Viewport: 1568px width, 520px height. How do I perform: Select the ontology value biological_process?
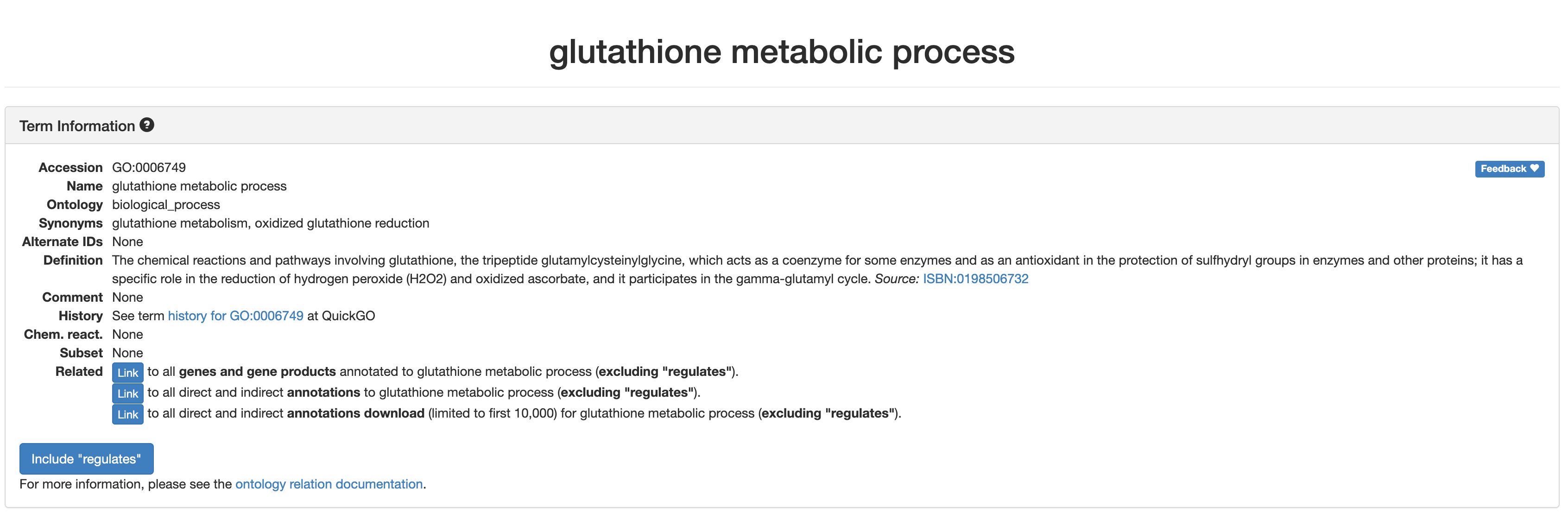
——————————
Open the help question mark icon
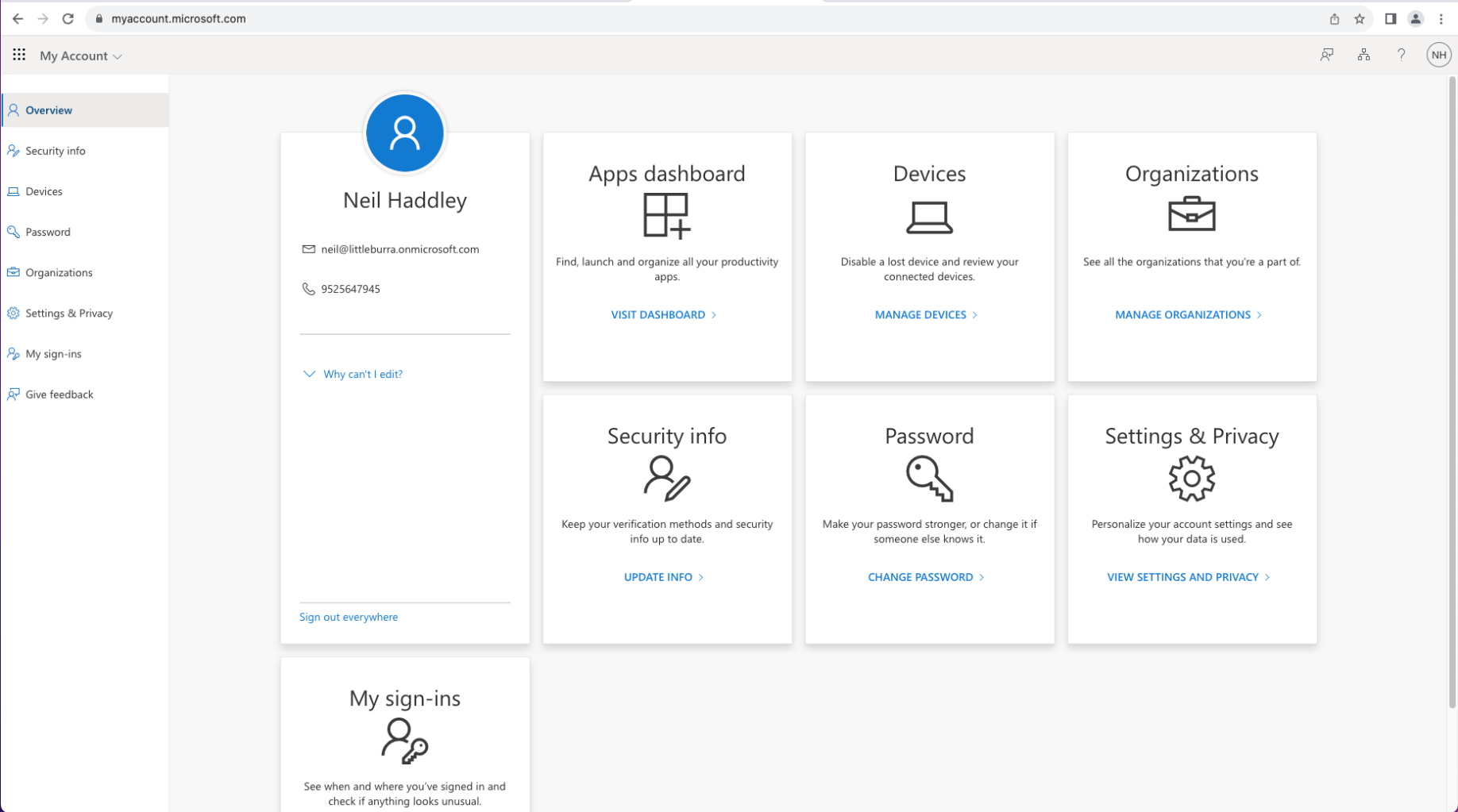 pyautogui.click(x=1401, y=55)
——————————
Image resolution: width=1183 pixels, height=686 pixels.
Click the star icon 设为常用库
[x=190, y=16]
——————————
DESCRIPTION OF THE TASK:
In the listing above, find each line containing "height" and copy it.

RESULT OF THIS TASK:
Viewport: 1568px width, 520px height. How do I perform: Select the ontology value biological_process?
Image resolution: width=1183 pixels, height=686 pixels.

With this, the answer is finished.